Mas a correspondente internacional da BBC, Orla Guerin, afirma que isso é contestado pelos moradores do Vale do Bekaa, um reduto do Hezbollah que foi bombardeado repetidamente na semana passada.
O diretor médico do Hospital Rayak, na região, também disse a ela que todas as vítimas que ele atendeu eram civis.
Esforços para apaziguar o conflito fracassaram
O presidente dos EUA, Joe Biden, saudou o assassinato de Hassan Nasrallah.

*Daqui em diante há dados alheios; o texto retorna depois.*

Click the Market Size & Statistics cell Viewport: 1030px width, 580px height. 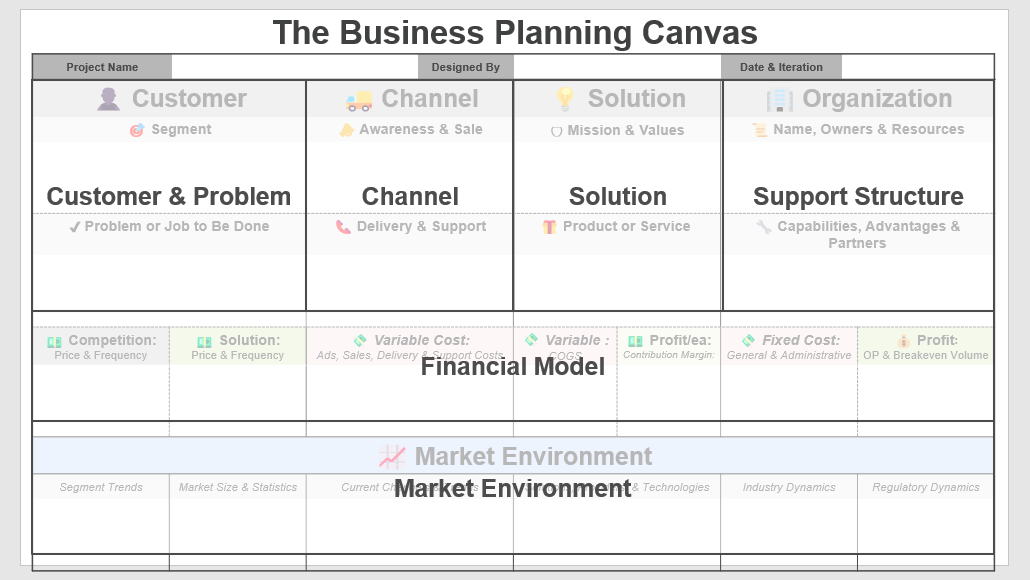coord(238,514)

No entanto, o correspondente do departamento de Estado da BBC, Tom Bateman, diz que a decisão israelense de intensificar drasticamente o conflito com o Hezbollah foi um golpe potencialmente fatal para toda estratégia dos últimos 11 meses do presidente americano — de tentar impedir que a guerra em Gaza envolvesse a região.

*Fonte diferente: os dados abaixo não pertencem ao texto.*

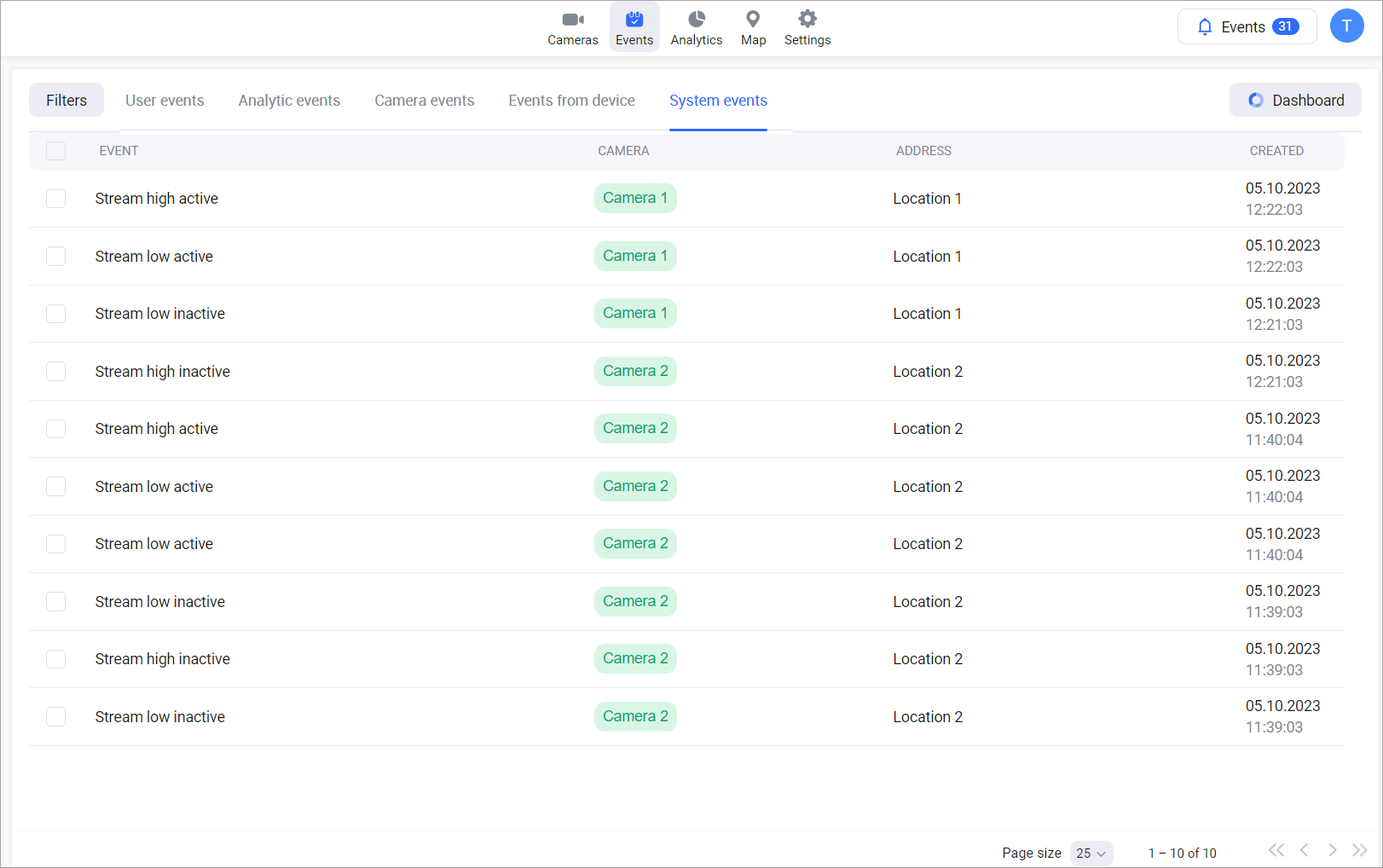Expand the Page size dropdown

pyautogui.click(x=1091, y=853)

Biden afirmou que está reforçando a postura defensiva dos EUA no Oriente Médio, enquanto o Pentágono alertou as milícias apoiadas pelo Irã para não tentarem usar esse momento para atacar bases americanas.

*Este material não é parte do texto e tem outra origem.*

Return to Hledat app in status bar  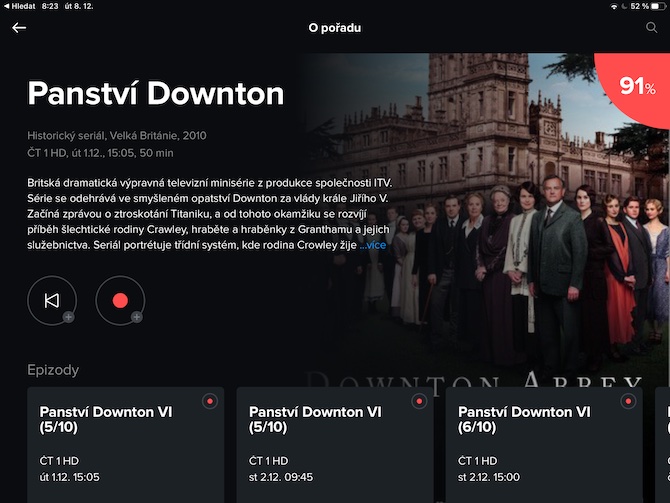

Apesar das tentativas anteriores dos EUA de conter o líder israelense e convencer o Hezbollah a fazer uma trégua, o primeiro-ministro, Netanyahu, deu fortes sinais de que vai agir como achar melhor, independentemente da pressão de Washington.
Hezbollah e Irã estão pensando em como responder
Em discurso na segunda-feira, o vice-líder do Hezbollah, Naim Qassam, descreveu seus atuais ataques com foguetes, drones e mísseis contra Israel como "o mínimo necessário" — e disse que "sairia vitorioso" após uma ofensiva terrestre israelense.
O grupo ainda possui milhares de combatentes, muitos deles veteranos de combate na guerra civil da vizinha Síria, assim como um arsenal significativo de mísseis, muitos deles mísseis de longo alcance e guiados com precisão, que poderiam atingir Tel Aviv e outras cidades.
O correspondente de segurança da BBC, Frank Gardner, diz que vai haver pressão dentro da hierarquia do grupo para usar esses mísseis antes que sejam destruídos, mas que um ataque em massa contra Israel que mate civis pode desencadear uma resposta devastadora.
O assassinato de Nasrallah também foi um grande golpe para o Irã, atingindo o coração da sua rede regional de milícias aliadas fortemente armadas, conhecida como "Eixo da Resistência", que é essencial para sua estratégia de dissuasão contra Israel.
No domingo, caças israelenses atingiram infraestruturas na cidade portuária de Hudaydah, no Iêmen, no Mar Vermelho, em resposta aos recentes ataques de mísseis e drones do movimento houthi, apoiado pelo Irã.
O Irã poderia pedir aos houthis e outros grupos para intensificar seus ataques às bases israelenses e americanas na região. Mas, seja qual for a resposta escolhida, o Irã provavelmente a calibraria de modo a não desencadear uma guerra regional que atrairia os EUA — e que ele não poderia vencer.